[Task prompt]: Note on the material below: return exactly the lines from the line that holds "Sort EURO покупка column using its arrows" through the line that holds "The image size", and leave out each picture.

[Input records]:
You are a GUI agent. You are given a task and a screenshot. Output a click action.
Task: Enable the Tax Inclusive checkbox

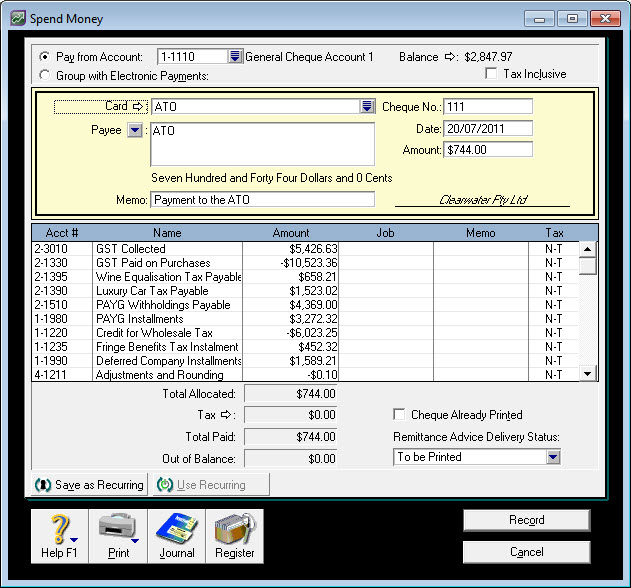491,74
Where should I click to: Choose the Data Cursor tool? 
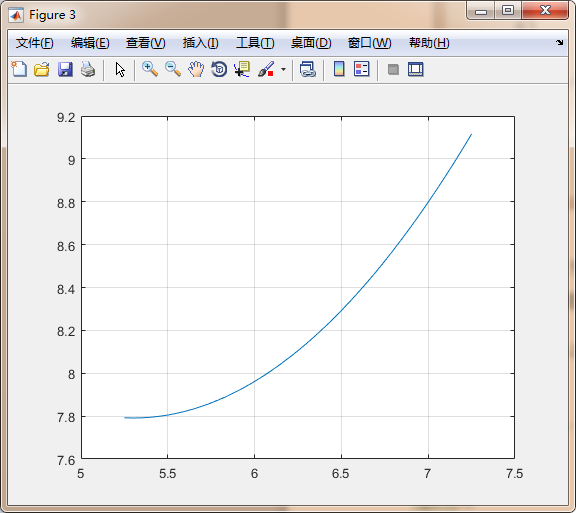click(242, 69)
--
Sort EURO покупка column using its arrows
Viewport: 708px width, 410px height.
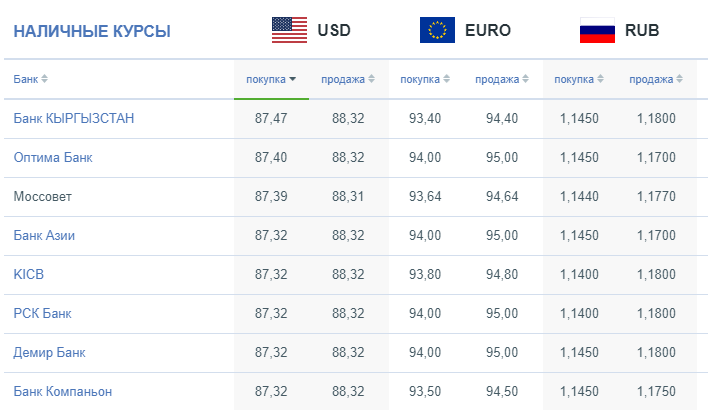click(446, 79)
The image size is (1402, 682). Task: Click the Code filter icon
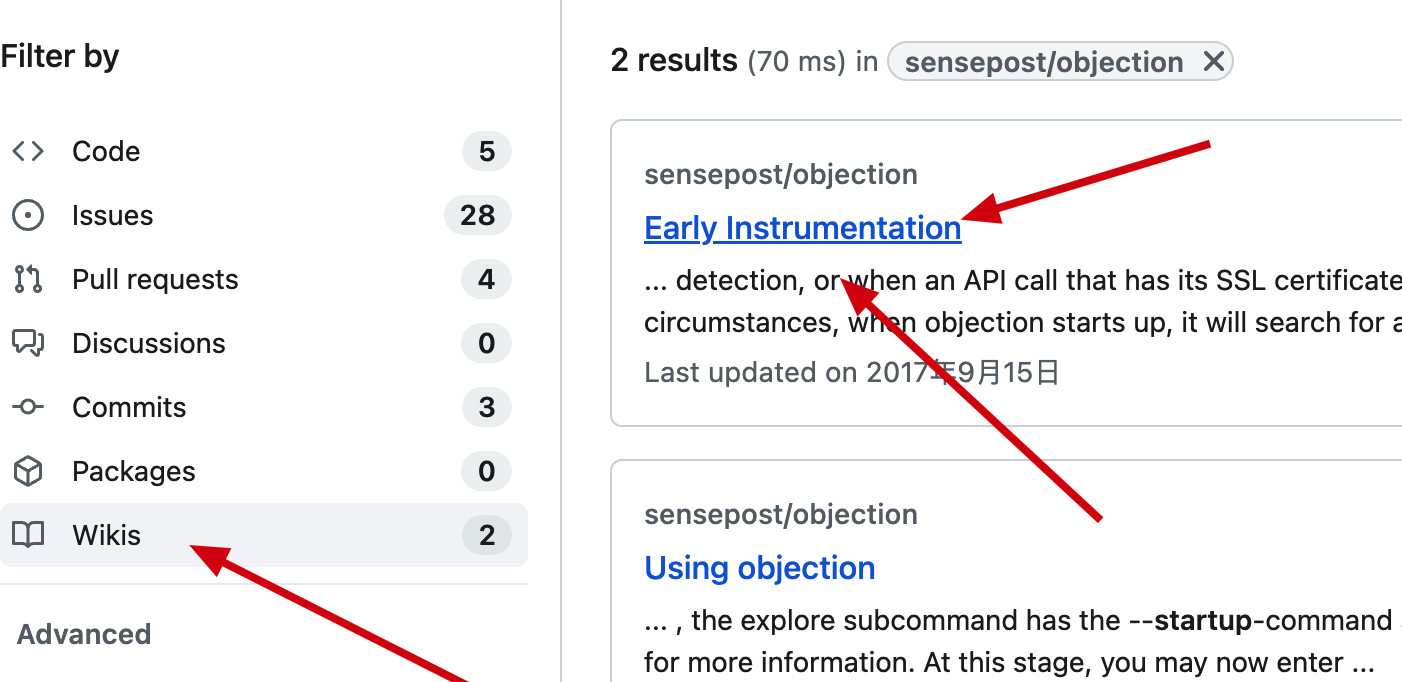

[Solution for this task]:
Sort EURO покупка column using its arrows
Viewport: 708px width, 410px height.
click(446, 79)
The image size is (1402, 682). Task: Click the Code filter icon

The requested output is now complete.